(TASK INSTRUCTIONS) Output the full listing exactly.

▬▬▬▬▬▬▬▬▬▬

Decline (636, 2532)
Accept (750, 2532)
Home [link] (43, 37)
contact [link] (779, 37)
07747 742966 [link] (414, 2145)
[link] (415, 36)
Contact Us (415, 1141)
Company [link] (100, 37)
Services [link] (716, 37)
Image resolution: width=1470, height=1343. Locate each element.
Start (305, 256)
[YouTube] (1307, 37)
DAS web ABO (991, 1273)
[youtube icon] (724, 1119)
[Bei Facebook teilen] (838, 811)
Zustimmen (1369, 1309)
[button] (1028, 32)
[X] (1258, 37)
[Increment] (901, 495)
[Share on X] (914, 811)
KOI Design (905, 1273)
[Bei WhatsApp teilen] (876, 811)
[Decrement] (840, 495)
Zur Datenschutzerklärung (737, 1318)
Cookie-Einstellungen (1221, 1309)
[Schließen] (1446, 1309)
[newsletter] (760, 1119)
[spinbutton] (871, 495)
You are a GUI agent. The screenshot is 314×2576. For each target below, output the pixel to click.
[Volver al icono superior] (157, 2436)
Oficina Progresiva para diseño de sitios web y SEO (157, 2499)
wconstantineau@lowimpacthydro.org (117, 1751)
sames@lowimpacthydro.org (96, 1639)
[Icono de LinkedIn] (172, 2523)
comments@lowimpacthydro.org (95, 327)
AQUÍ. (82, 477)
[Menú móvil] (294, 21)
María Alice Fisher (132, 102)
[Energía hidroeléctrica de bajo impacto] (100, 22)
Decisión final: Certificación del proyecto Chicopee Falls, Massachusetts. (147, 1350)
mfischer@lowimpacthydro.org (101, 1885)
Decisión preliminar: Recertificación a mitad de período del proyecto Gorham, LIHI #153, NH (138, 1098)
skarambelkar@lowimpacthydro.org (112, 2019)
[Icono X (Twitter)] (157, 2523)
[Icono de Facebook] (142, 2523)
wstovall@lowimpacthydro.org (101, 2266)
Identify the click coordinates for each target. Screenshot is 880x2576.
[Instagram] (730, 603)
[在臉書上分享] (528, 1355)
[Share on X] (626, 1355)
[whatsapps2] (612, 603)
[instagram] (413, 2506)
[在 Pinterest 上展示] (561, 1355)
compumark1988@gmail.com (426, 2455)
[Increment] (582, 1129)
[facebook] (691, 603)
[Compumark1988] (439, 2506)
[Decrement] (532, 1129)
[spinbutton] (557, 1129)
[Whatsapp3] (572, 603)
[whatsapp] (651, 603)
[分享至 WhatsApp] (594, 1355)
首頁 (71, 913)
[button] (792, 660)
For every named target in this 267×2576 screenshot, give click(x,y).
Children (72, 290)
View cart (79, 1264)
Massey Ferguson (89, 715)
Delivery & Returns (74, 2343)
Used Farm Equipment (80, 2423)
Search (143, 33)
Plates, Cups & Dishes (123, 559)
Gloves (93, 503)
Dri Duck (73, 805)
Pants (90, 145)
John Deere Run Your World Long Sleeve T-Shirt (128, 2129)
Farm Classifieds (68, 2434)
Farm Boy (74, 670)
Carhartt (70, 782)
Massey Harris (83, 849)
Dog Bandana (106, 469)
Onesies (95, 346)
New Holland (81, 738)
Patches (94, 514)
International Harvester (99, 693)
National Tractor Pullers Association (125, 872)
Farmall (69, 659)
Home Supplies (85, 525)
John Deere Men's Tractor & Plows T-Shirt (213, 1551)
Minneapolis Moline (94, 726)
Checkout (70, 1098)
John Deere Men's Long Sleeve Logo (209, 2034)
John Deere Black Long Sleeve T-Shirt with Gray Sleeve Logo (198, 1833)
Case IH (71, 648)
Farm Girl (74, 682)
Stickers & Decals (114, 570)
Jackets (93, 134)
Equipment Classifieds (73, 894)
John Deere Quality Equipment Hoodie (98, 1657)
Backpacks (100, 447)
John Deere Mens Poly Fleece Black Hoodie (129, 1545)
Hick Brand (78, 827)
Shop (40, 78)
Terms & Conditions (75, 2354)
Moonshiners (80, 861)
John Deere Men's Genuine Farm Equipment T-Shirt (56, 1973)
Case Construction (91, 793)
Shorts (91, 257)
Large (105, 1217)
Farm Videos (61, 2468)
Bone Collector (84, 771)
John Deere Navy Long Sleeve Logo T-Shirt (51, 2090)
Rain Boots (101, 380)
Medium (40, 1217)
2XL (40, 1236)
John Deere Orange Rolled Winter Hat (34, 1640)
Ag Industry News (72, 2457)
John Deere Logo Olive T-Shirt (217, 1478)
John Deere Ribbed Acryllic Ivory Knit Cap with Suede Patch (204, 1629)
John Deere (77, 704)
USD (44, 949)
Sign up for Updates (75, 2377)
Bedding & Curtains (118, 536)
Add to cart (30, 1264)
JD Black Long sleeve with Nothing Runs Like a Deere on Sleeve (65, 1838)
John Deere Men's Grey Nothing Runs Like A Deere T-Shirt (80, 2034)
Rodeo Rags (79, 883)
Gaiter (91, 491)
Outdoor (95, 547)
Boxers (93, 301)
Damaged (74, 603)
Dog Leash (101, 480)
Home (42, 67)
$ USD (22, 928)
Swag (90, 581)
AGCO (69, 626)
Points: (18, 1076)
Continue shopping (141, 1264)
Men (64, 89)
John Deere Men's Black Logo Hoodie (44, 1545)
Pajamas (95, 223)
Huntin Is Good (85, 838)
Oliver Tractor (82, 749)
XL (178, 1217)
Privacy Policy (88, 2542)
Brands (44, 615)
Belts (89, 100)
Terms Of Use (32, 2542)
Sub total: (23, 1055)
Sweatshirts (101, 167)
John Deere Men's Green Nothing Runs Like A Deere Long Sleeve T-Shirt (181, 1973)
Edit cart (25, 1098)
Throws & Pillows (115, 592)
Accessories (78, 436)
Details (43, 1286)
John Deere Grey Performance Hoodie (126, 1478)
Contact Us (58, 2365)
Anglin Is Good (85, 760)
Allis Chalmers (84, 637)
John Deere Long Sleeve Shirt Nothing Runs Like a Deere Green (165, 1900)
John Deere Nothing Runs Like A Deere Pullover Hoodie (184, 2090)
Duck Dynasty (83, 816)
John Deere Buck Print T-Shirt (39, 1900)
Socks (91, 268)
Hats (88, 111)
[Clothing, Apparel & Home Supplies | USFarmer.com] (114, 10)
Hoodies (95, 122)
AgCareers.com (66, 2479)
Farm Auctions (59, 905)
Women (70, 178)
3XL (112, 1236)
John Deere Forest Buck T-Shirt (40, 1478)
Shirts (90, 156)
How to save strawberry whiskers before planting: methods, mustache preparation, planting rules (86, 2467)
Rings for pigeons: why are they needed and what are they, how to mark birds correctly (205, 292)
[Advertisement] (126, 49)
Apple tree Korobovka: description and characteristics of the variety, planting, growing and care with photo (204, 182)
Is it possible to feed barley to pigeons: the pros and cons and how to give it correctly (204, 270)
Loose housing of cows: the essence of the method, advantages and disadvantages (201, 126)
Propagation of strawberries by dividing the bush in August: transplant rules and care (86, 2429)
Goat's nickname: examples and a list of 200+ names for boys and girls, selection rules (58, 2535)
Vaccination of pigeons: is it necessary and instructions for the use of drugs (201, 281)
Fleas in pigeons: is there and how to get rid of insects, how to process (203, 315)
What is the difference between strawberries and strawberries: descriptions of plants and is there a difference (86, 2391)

▬▬▬▬▬▬▬▬▬▬

(ANSWER FOR THE TASK)
Decline (636, 2532)
Accept (750, 2532)
Home [link] (43, 37)
contact [link] (779, 37)
07747 742966 [link] (414, 2145)
[link] (415, 36)
Contact Us (415, 1141)
Company [link] (100, 37)
Services [link] (716, 37)
Image resolution: width=1470, height=1343. Locate each element.
Start (305, 256)
[YouTube] (1307, 37)
DAS web ABO (991, 1273)
[youtube icon] (724, 1119)
[Bei Facebook teilen] (838, 811)
Zustimmen (1369, 1309)
[button] (1028, 32)
[X] (1258, 37)
[Increment] (901, 495)
[Share on X] (914, 811)
KOI Design (905, 1273)
[Bei WhatsApp teilen] (876, 811)
[Decrement] (840, 495)
Zur Datenschutzerklärung (737, 1318)
Cookie-Einstellungen (1221, 1309)
[Schließen] (1446, 1309)
[newsletter] (760, 1119)
[spinbutton] (871, 495)
You are a GUI agent. The screenshot is 314×2576. For each target below, output the pixel to click.
[Volver al icono superior] (157, 2436)
Oficina Progresiva para diseño de sitios web y SEO (157, 2499)
wconstantineau@lowimpacthydro.org (117, 1751)
sames@lowimpacthydro.org (96, 1639)
[Icono de LinkedIn] (172, 2523)
comments@lowimpacthydro.org (95, 327)
AQUÍ. (82, 477)
[Menú móvil] (294, 21)
María Alice Fisher (132, 102)
[Energía hidroeléctrica de bajo impacto] (100, 22)
Decisión final: Certificación del proyecto Chicopee Falls, Massachusetts. (147, 1350)
mfischer@lowimpacthydro.org (101, 1885)
Decisión preliminar: Recertificación a mitad de período del proyecto Gorham, LIHI #153, NH (138, 1098)
skarambelkar@lowimpacthydro.org (112, 2019)
[Icono X (Twitter)] (157, 2523)
[Icono de Facebook] (142, 2523)
wstovall@lowimpacthydro.org (101, 2266)
Identify the click coordinates for each target. Screenshot is 880x2576.
[Instagram] (730, 603)
[在臉書上分享] (528, 1355)
[Share on X] (626, 1355)
[whatsapps2] (612, 603)
[instagram] (413, 2506)
[在 Pinterest 上展示] (561, 1355)
compumark1988@gmail.com (426, 2455)
[Increment] (582, 1129)
[facebook] (691, 603)
[Compumark1988] (439, 2506)
[Decrement] (532, 1129)
[spinbutton] (557, 1129)
[Whatsapp3] (572, 603)
[whatsapp] (651, 603)
[分享至 WhatsApp] (594, 1355)
首頁 (71, 913)
[button] (792, 660)
For every named target in this 267×2576 screenshot, give click(x,y).
Children (72, 290)
View cart (79, 1264)
Massey Ferguson (89, 715)
Delivery & Returns (74, 2343)
Used Farm Equipment (80, 2423)
Search (143, 33)
Plates, Cups & Dishes (123, 559)
Gloves (93, 503)
Dri Duck (73, 805)
Pants (90, 145)
John Deere Run Your World Long Sleeve T-Shirt (128, 2129)
Farm Classifieds (68, 2434)
Farm Boy (74, 670)
Carhartt (70, 782)
Massey Harris (83, 849)
Dog Bandana (106, 469)
Onesies (95, 346)
New Holland (81, 738)
Patches (94, 514)
International Harvester (99, 693)
National Tractor Pullers Association (125, 872)
Farmall (69, 659)
Home Supplies (85, 525)
John Deere Men's Tractor & Plows T-Shirt (213, 1551)
Minneapolis Moline (94, 726)
Checkout (70, 1098)
John Deere Men's Long Sleeve Logo (209, 2034)
John Deere Black Long Sleeve T-Shirt with Gray Sleeve Logo (198, 1833)
Case IH (71, 648)
Farm Girl (74, 682)
Stickers & Decals (114, 570)
Jackets (93, 134)
Equipment Classifieds (73, 894)
John Deere Quality Equipment Hoodie (98, 1657)
Backpacks (100, 447)
John Deere Mens Poly Fleece Black Hoodie (129, 1545)
Hick Brand (78, 827)
Shop (40, 78)
Terms & Conditions (75, 2354)
Moonshiners (80, 861)
John Deere Men's Genuine Farm Equipment T-Shirt (56, 1973)
Case Construction (91, 793)
Shorts (91, 257)
Large (105, 1217)
Farm Videos (61, 2468)
Bone Collector (84, 771)
John Deere Navy Long Sleeve Logo T-Shirt (51, 2090)
Rain Boots (101, 380)
Medium (40, 1217)
2XL (40, 1236)
John Deere Orange Rolled Winter Hat (34, 1640)
Ag Industry News (72, 2457)
John Deere Logo Olive T-Shirt (217, 1478)
John Deere Ribbed Acryllic Ivory Knit Cap with Suede Patch (204, 1629)
John Deere (77, 704)
USD (44, 949)
Sign up for Updates (75, 2377)
Bedding & Curtains (118, 536)
Add to cart (30, 1264)
JD Black Long sleeve with Nothing Runs Like a Deere on Sleeve (65, 1838)
John Deere Men's Grey Nothing Runs Like A Deere T-Shirt (80, 2034)
Rodeo Rags (79, 883)
Gaiter (91, 491)
Outdoor (95, 547)
Boxers (93, 301)
Damaged (74, 603)
Dog Leash (101, 480)
Home (42, 67)
$ USD (22, 928)
Swag (90, 581)
AGCO (69, 626)
Points: (18, 1076)
Continue shopping (141, 1264)
Men (64, 89)
John Deere Men's Black Logo Hoodie (44, 1545)
Pajamas (95, 223)
Huntin Is Good (85, 838)
Oliver Tractor (82, 749)
XL (178, 1217)
Privacy Policy (88, 2542)
Brands (44, 615)
Belts (89, 100)
Terms Of Use (32, 2542)
Sub total: (23, 1055)
Sweatshirts (101, 167)
John Deere Men's Green Nothing Runs Like A Deere Long Sleeve T-Shirt (181, 1973)
Edit cart (25, 1098)
Throws & Pillows (115, 592)
Accessories (78, 436)
Details (43, 1286)
John Deere Grey Performance Hoodie (126, 1478)
Contact Us (58, 2365)
Anglin Is Good (85, 760)
Allis Chalmers (84, 637)
John Deere Long Sleeve Shirt Nothing Runs Like a Deere Green (165, 1900)
John Deere Nothing Runs Like A Deere Pullover Hoodie (184, 2090)
Duck Dynasty (83, 816)
John Deere Buck Print T-Shirt (39, 1900)
Socks (91, 268)
Hats (88, 111)
[Clothing, Apparel & Home Supplies | USFarmer.com] (114, 10)
Hoodies (95, 122)
AgCareers.com (66, 2479)
Farm Auctions (59, 905)
Women (70, 178)
3XL (112, 1236)
John Deere Forest Buck T-Shirt (40, 1478)
Shirts (90, 156)
How to save strawberry whiskers before planting: methods, mustache preparation, planting rules (86, 2467)
Rings for pigeons: why are they needed and what are they, how to mark birds correctly (205, 292)
[Advertisement] (126, 49)
Apple tree Korobovka: description and characteristics of the variety, planting, growing and care with photo (204, 182)
Is it possible to feed barley to pigeons: the pros and cons and how to give it correctly (204, 270)
Loose housing of cows: the essence of the method, advantages and disadvantages (201, 126)
Propagation of strawberries by dividing the bush in August: transplant rules and care (86, 2429)
Goat's nickname: examples and a list of 200+ names for boys and girls, selection rules (58, 2535)
Vaccination of pigeons: is it necessary and instructions for the use of drugs (201, 281)
Fleas in pigeons: is there and how to get rid of insects, how to process (203, 315)
What is the difference between strawberries and strawberries: descriptions of plants and is there a difference (86, 2391)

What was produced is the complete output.